CUDA bandwidthTest to get attainable peak

368 Views Asked by At

I want to know how good my CUDA kernels are in terms of memory bandwidth utilisation. I run them on a Tesla K40c with ECC on. Is the result given by the bandwidthTest utility a good approximation to the attainable peak? Else, how would one go about writing a similar test to find the peak bandwidth?

I mean device memory bandwidth.

1

There are 1 best solutions below

0
On

The source code for bandwidth test is included with the CUDA SDK so you can review it directly. The bandwidthTest example performs a test of the transfer time between the device and the host, the host and the device, and the device and the device (transferring memory on the card).

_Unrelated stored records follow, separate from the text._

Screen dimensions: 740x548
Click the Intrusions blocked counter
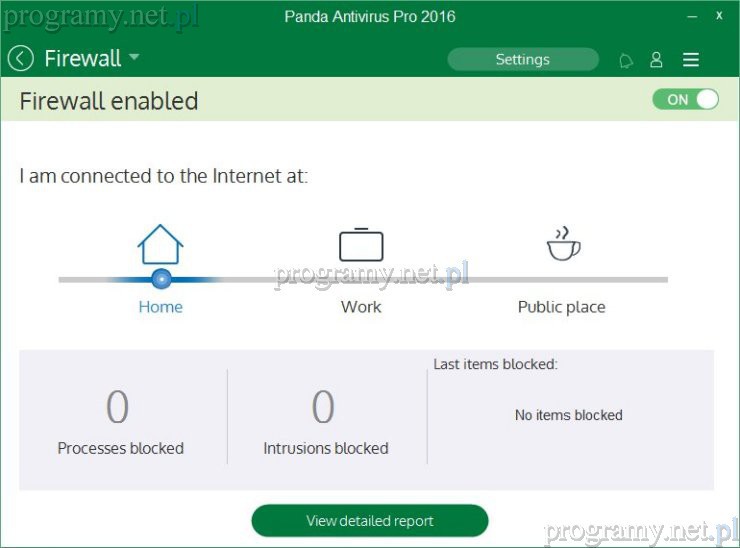pyautogui.click(x=324, y=408)
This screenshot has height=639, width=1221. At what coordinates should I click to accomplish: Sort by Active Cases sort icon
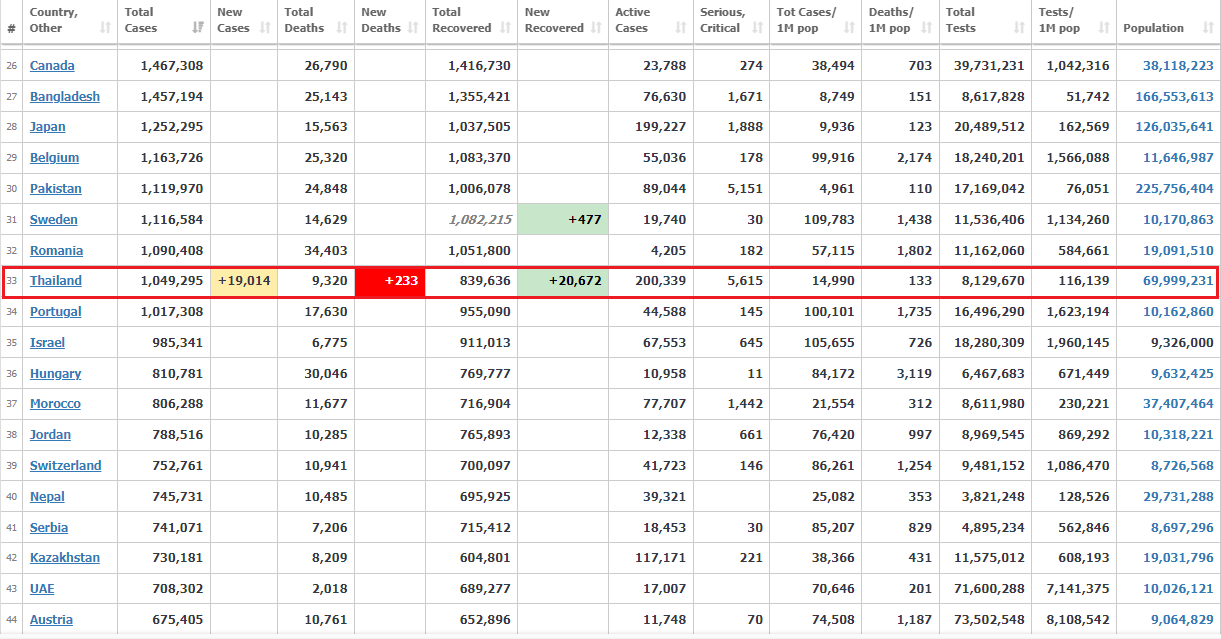click(679, 28)
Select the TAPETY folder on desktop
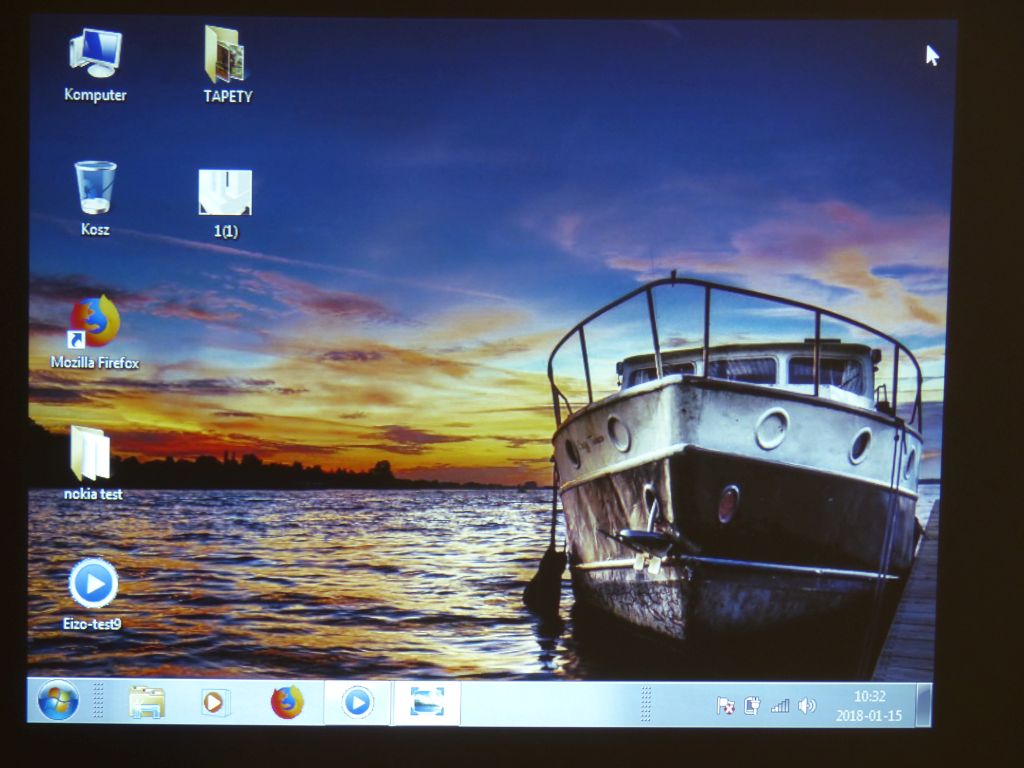The width and height of the screenshot is (1024, 768). pos(226,55)
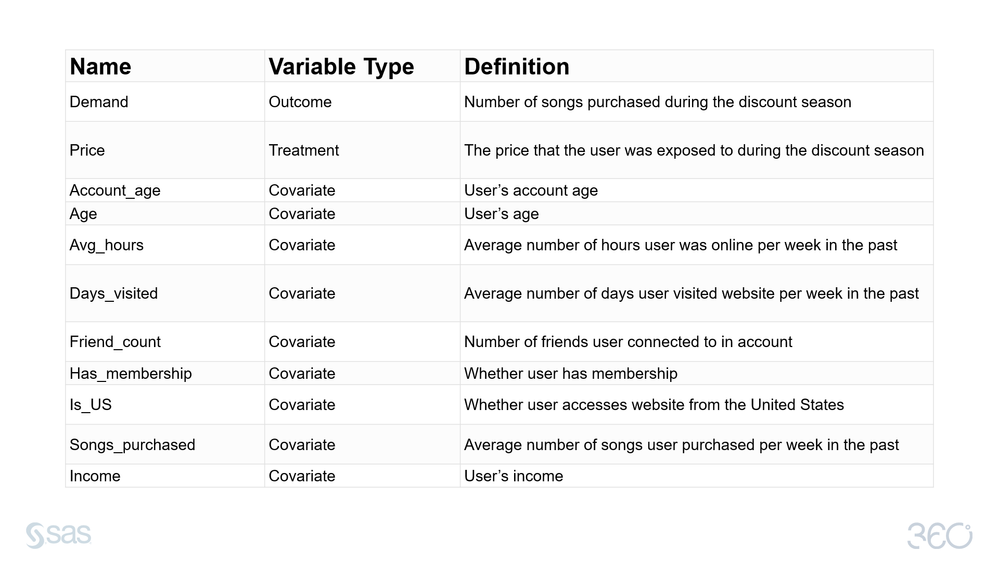Click the Outcome variable type cell
999x562 pixels.
[300, 102]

This is a real execution of a memory transfer but it takes advantage of several things:

  1. Medium to large memory transfers. If you are doing tons of tiny transfers you will pay a high penalty in overhead and this will reduce your transfer rates.
  2. Pinned memory. The bandwidthTest uses pinned memory so that the transfers can be as fast as possible. You may or may not have this option.
  3. Sustained read/write of memory. As I recall, the bandwidthTest does a number of transfers that can be queued up. Any startup delays or anomalies will be smoothed out and it has the advantage of stringing together lots of transfers together in the queue. You may have to do transfer-work-work-transfer so you may end up with additional delays. Improvements in memory transfers from CUDA 5 may assist in mitigating this.

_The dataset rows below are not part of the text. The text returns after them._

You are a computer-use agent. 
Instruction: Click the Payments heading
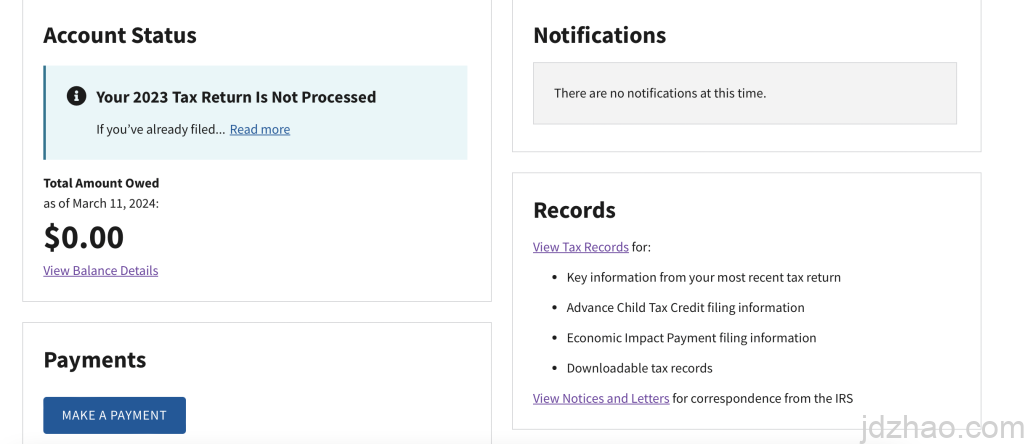point(94,360)
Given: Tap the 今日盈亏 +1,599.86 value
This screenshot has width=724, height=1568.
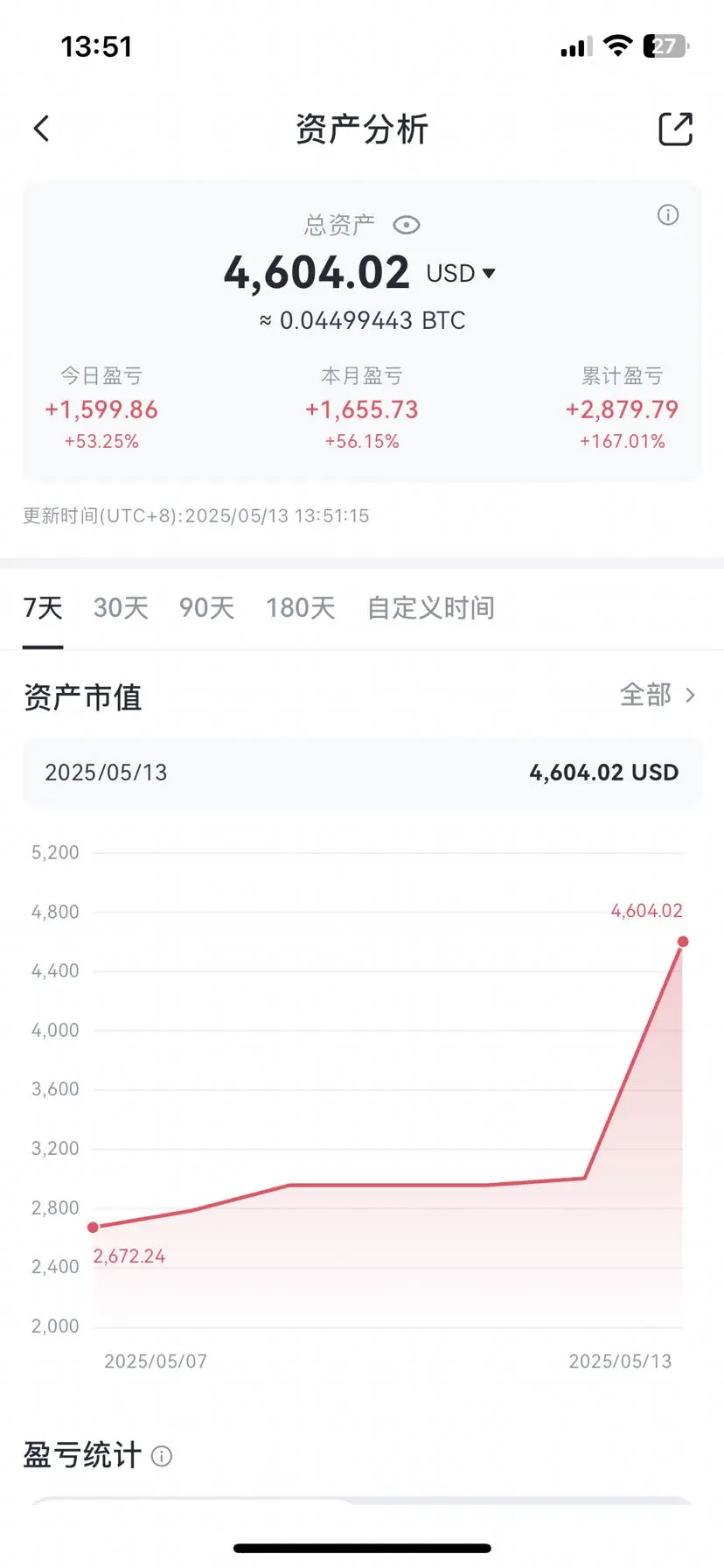Looking at the screenshot, I should [x=101, y=410].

Doing real work with a kernel while performing memory transfers will likely result in a reduction of performance. However, you can reference the bandwidth test code and use it as a guide for improving your transfers. Consider pinned memory, asynchronous transfers, or the newer shared memory methods that do not require explicit transfer of data. Also keep in mind that bandwidthTest is only counting bulk transfers around memory and is not really taking a measure of things like shared memory.

The final performance will depend greatly on the kernel and the count and size of the memory transfers you are performing.